Terrified at how unprepared the Government is for Omicron, a Covid-19 saliva testing expert from Yale University has said New Zealand urgently needs to ramp up saliva testing of border workers before it is too late.
Yale University’s Anne Wyllie said New Zealand authorities need to test border workers daily and pay attention to new research showing saliva testing is better at detecting Omicron.
“I’m terrified it’s going to be too little too late. New Zealand has had almost two years to straighten out its testing system, to get things in place.”
Wyllie, a Kiwi expat, has been dubbed “the spit queen” for her important research on saliva testing, and is part of a group advising United States President Joe Biden on Covid-19 testing.
A study from the University of Cape Town, in South Africa, finds nasal swabs, which performed well with the Delta variant, were less effective at detecting Omicron.
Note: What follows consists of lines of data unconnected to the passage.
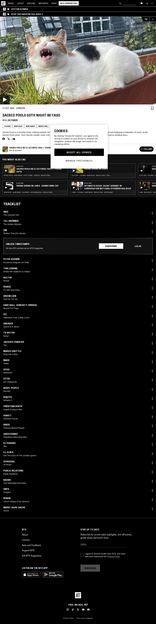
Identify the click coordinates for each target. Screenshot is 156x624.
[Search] (120, 3)
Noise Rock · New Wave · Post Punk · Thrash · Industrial (27, 175)
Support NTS (28, 550)
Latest (20, 3)
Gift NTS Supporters (31, 555)
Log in (138, 246)
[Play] (78, 60)
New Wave (30, 126)
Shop (54, 3)
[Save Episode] (152, 108)
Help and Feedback (31, 545)
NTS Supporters (68, 3)
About (25, 534)
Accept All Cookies (79, 152)
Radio (11, 3)
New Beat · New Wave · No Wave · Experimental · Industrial (28, 192)
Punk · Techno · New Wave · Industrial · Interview (92, 192)
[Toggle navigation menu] (152, 3)
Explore (31, 3)
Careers (26, 539)
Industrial (43, 126)
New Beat (18, 126)
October (13, 120)
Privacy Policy (113, 556)
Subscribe (111, 246)
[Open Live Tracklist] (145, 19)
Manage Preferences (79, 160)
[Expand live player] (152, 19)
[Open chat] (141, 3)
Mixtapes (43, 3)
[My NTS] (147, 3)
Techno (7, 126)
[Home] (3, 3)
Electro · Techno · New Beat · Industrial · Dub (91, 175)
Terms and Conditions (84, 618)
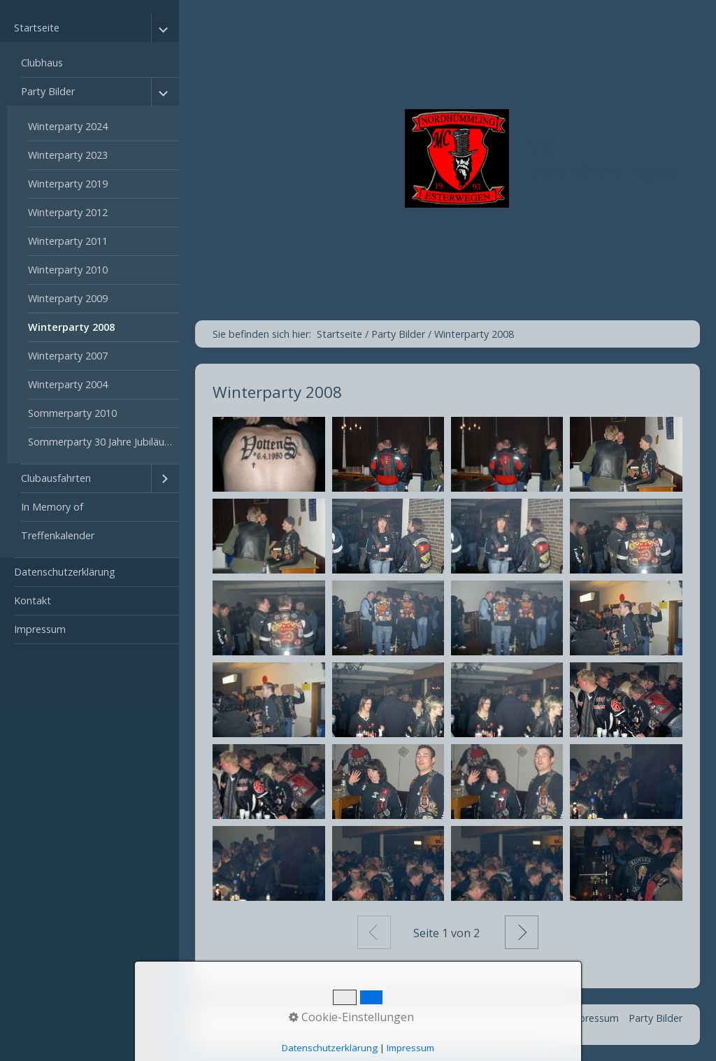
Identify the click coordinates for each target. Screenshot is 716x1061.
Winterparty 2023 (68, 155)
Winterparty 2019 (68, 183)
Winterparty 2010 (68, 269)
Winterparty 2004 (68, 384)
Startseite (36, 27)
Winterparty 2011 (68, 241)
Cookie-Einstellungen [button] (351, 1017)
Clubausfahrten (56, 478)
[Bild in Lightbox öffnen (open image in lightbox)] (268, 454)
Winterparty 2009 (68, 298)
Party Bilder (48, 91)
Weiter (521, 932)
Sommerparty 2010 (72, 413)
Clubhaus (42, 62)
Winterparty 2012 (68, 212)
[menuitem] (89, 286)
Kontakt (32, 600)
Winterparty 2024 (68, 126)
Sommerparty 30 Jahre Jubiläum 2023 (103, 441)
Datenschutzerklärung (64, 571)
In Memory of (52, 506)
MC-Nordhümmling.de (602, 158)
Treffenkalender (57, 535)
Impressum (40, 629)
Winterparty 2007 (68, 355)
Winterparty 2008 (71, 327)
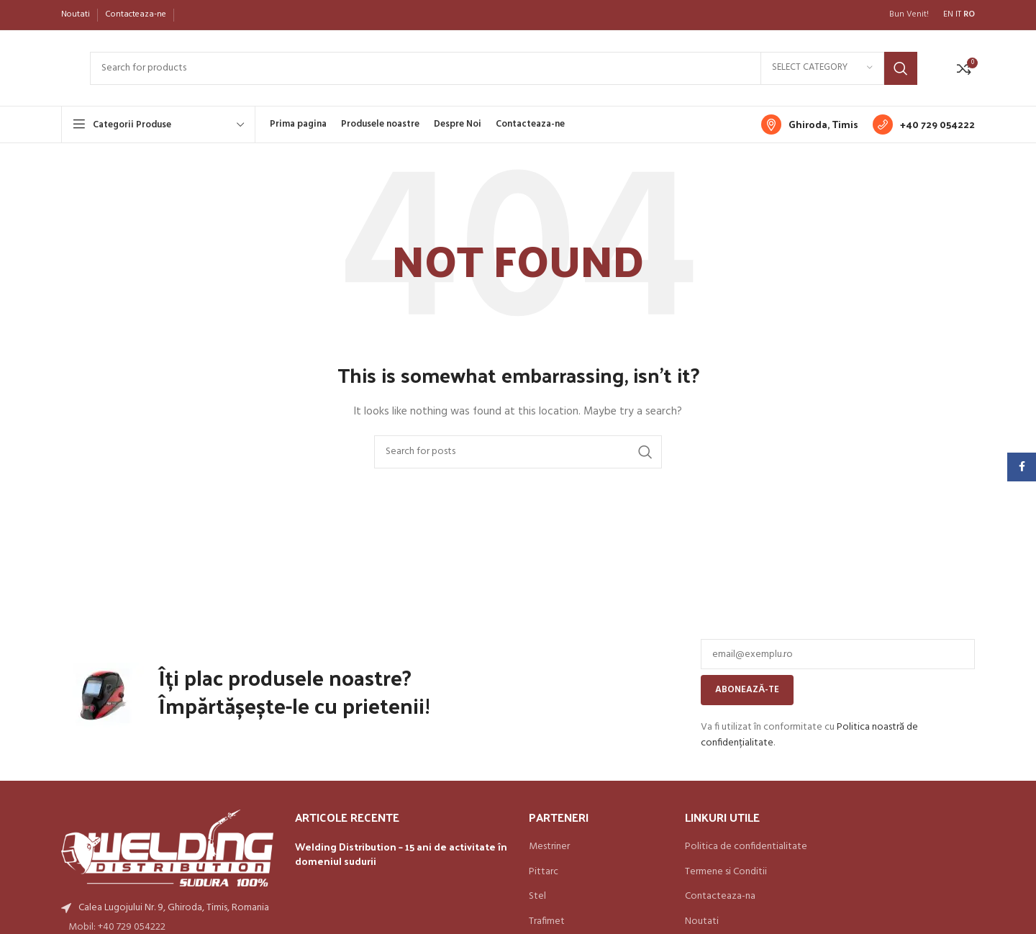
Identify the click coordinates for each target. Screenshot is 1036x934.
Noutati (702, 922)
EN (948, 14)
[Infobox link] (809, 124)
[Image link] (167, 848)
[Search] (503, 68)
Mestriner (549, 847)
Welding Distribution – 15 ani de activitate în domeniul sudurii (401, 854)
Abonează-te (747, 689)
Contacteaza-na (720, 896)
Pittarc (543, 872)
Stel (537, 896)
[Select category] (822, 68)
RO (969, 14)
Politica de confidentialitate (746, 847)
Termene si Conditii (726, 872)
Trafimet (547, 922)
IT (958, 14)
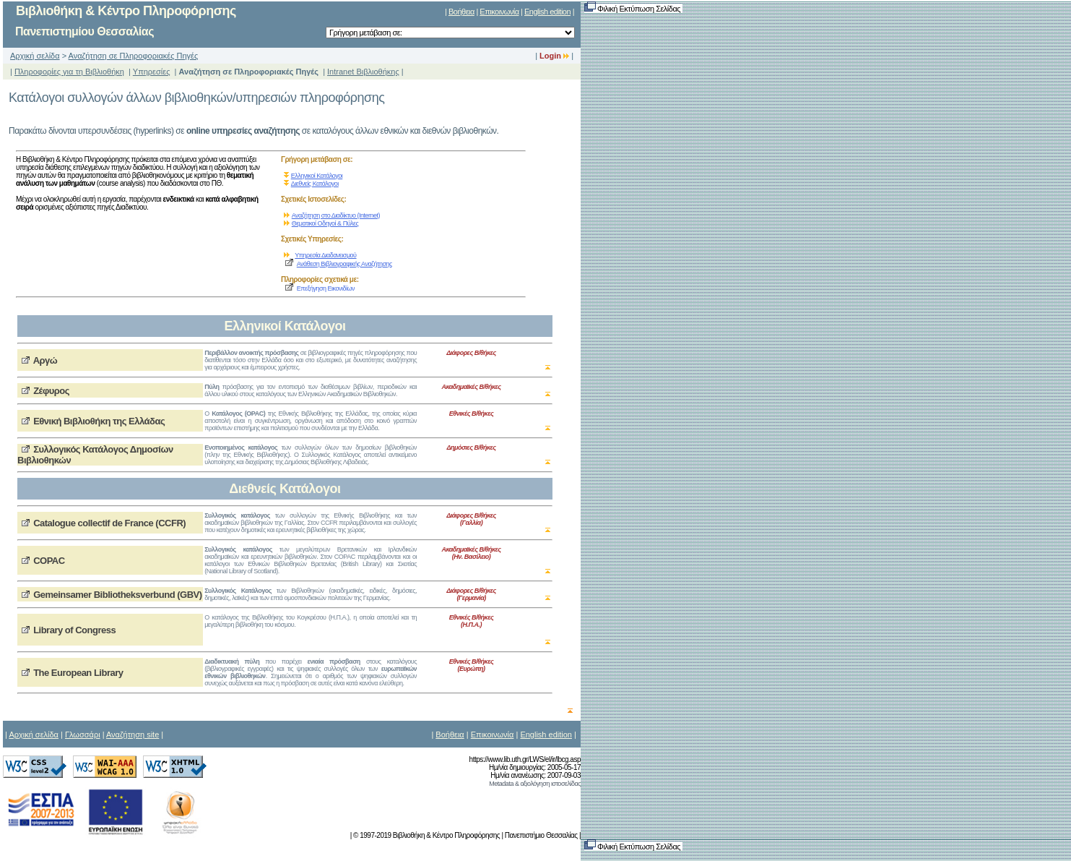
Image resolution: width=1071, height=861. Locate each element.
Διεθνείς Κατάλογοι (315, 183)
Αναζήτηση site (132, 734)
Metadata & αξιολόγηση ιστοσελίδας (535, 783)
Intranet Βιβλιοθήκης (363, 71)
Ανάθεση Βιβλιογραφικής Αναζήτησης (344, 263)
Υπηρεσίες (151, 71)
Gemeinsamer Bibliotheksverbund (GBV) (117, 594)
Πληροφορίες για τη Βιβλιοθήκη (69, 71)
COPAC (48, 560)
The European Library (78, 672)
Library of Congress (74, 630)
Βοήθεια (461, 11)
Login (554, 55)
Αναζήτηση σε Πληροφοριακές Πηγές (134, 55)
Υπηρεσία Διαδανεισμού (325, 255)
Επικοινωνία (499, 11)
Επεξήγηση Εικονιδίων (326, 288)
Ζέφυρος (51, 390)
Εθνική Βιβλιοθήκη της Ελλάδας (99, 421)
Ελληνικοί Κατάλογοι (317, 175)
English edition (547, 11)
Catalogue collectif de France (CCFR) (109, 523)
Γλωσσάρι (82, 734)
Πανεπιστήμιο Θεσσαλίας (541, 835)
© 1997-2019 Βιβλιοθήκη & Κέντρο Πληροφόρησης (426, 835)
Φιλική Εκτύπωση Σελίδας (633, 8)
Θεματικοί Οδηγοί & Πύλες (325, 223)
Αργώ (45, 360)
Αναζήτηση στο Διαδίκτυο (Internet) (336, 215)
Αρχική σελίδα (35, 55)
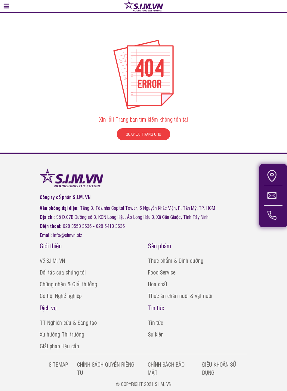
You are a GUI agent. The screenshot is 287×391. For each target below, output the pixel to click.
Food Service (161, 272)
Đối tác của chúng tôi (63, 272)
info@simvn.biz (67, 234)
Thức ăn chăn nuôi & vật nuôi (180, 295)
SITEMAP (58, 364)
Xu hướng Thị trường (62, 334)
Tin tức (155, 322)
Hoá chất (157, 283)
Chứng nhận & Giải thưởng (68, 283)
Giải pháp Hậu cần (59, 345)
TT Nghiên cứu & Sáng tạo (68, 322)
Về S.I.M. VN (52, 260)
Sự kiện (156, 334)
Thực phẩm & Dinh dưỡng (175, 260)
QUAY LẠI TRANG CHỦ (143, 134)
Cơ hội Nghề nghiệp (61, 295)
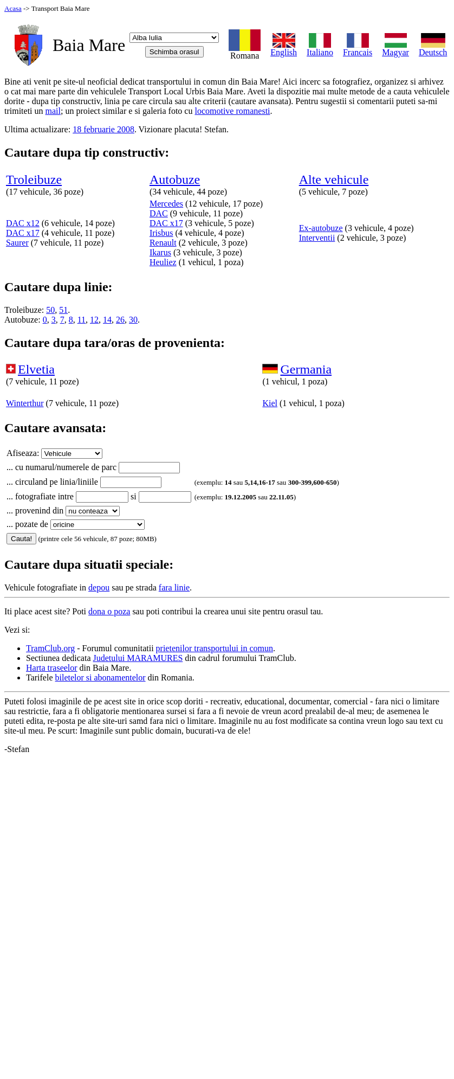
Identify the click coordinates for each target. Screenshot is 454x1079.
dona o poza (109, 611)
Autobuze (175, 179)
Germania (306, 369)
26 (120, 319)
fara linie (174, 587)
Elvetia (36, 369)
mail (53, 110)
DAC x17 (23, 232)
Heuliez (163, 262)
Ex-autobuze (321, 228)
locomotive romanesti (232, 110)
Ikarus (160, 252)
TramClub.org (50, 648)
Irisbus (161, 232)
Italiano (320, 48)
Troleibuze (34, 179)
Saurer (17, 242)
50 (50, 309)
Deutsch (433, 48)
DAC (159, 213)
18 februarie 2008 (103, 129)
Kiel (269, 403)
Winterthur (25, 403)
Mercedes (166, 203)
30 (133, 319)
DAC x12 (23, 223)
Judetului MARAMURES (138, 658)
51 (63, 309)
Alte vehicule (334, 179)
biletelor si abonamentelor (100, 677)
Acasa (13, 8)
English (283, 48)
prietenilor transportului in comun (214, 648)
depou (98, 587)
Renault (163, 242)
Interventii (317, 237)
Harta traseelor (51, 667)
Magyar (395, 48)
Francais (357, 48)
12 (94, 319)
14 (107, 319)
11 (81, 319)
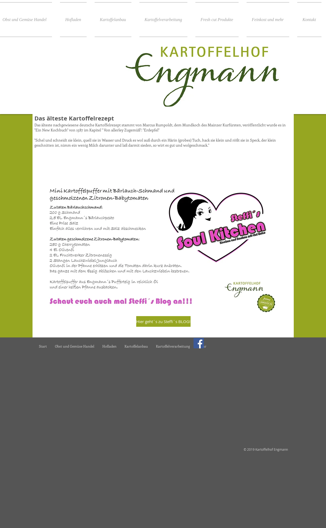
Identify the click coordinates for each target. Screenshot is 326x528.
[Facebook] (199, 343)
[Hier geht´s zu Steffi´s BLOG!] (163, 321)
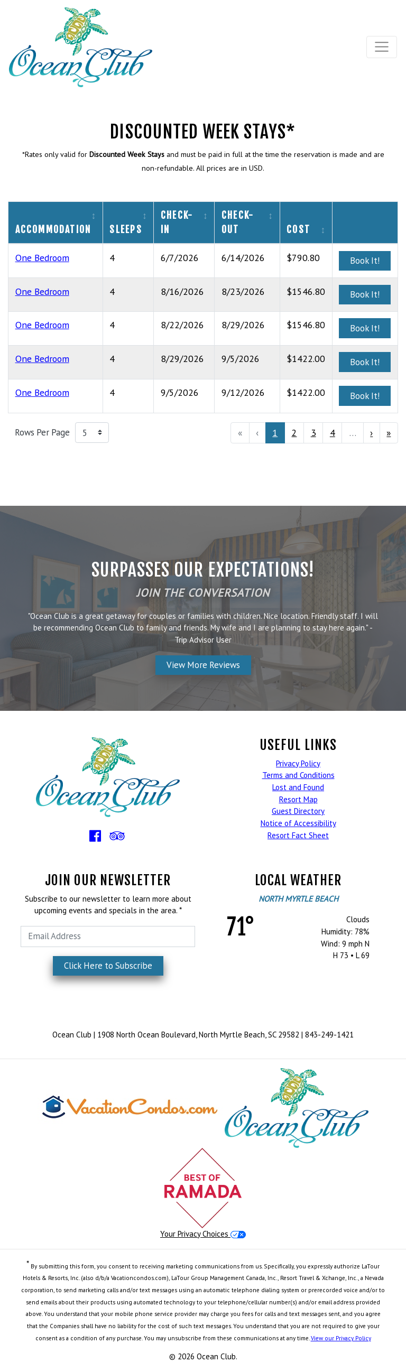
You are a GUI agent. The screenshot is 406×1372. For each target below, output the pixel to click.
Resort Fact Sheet (298, 835)
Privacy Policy (298, 763)
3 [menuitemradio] (313, 433)
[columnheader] (365, 222)
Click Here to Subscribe (108, 965)
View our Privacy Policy (341, 1338)
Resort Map (298, 799)
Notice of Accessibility (298, 823)
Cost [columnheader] (298, 229)
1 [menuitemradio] (275, 433)
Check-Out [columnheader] (238, 222)
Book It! (365, 260)
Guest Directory (298, 811)
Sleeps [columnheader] (125, 229)
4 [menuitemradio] (332, 433)
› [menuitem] (371, 433)
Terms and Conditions (298, 775)
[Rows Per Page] (92, 432)
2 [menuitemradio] (294, 433)
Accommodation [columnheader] (53, 229)
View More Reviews (203, 665)
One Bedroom (42, 258)
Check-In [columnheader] (177, 222)
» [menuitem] (388, 433)
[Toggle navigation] (382, 47)
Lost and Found (298, 787)
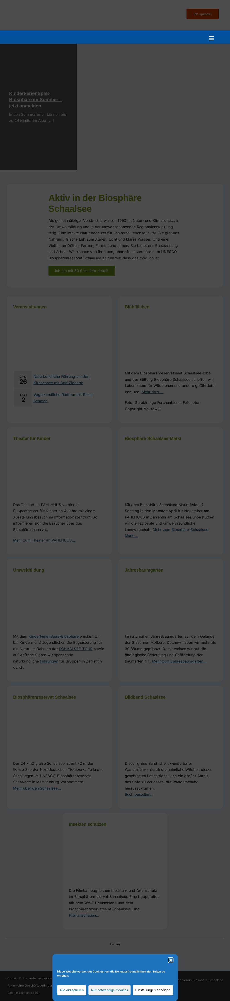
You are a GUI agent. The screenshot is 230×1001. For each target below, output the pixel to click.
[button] (170, 960)
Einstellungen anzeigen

It concludes nasal samples may be “suboptimal” for detecting the new variant.
According to Wyllie, New Zealand needs to be aiming to process 100,000 Covid-19 tests a day, well above the peak of nearly 50,000 tests recorded on one day in August last year.
Opposition parties National, ACT and Te Pāti Māori have similar concerns around the number of times MIQ workers are being tested, along with poor turnaround times at labs, and slow moves to provide a greater variety of Covid-19 tests to the general population.
Last year, during the Delta outbreak, iwi in Taranaki largely gave up on the public Covid-19 testing system, instead training up their own volunteers to administer saliva tests from Rako Science.
Te Pāti Māori co-leader Debbie Ngarewa-Packer said the availability of saliva testing made a real difference to how willing people were to be tested. She credits saliva testing with helping contain an outbreak in Taranaki over the summer period, while much of the public system was closed.
An outbreak at Eltham school on December 15 was quickly contained after 11 students were shown to be Covid-19 positive within a day of saliva testing being rolled out at the school by volunteers from Ngāti Ruanui and Ngāruahine.
Saliva PCR testing was recommended by the Simpson Roche report in 2020, and the Ministry of Health later procured a border worker contract with the ambition of creating a system that could process up to 20,000 saliva tests a week.
The saliva testing system that came out of the other side of that procurement process took months longer than initially promised to set up, and fell short, in terms of the number of tests conducted.
The auditor-general eventually lashed the ministry for the way it conducted its procurement process, including for the conflicts of interest involved.
As the saliva testing debate has dragged on the Ministry of Health and other bodies, like the NZ Microbiology Network, who expressed accuracy concerns, have been forced to reverse those positions in light of scientific evidence.
Wyllie noted that there is no time to lose in shoring up our systems. She is seeing the havoc of Omicron firsthand, as Yale’s SalivaDirect Covid-19 test is being rolled out in US schools.
“There have never been such high case counts in schools around students, staff. We did a pop-up community testing site the other day ... 99 [people] showed up, 36 tested positive.”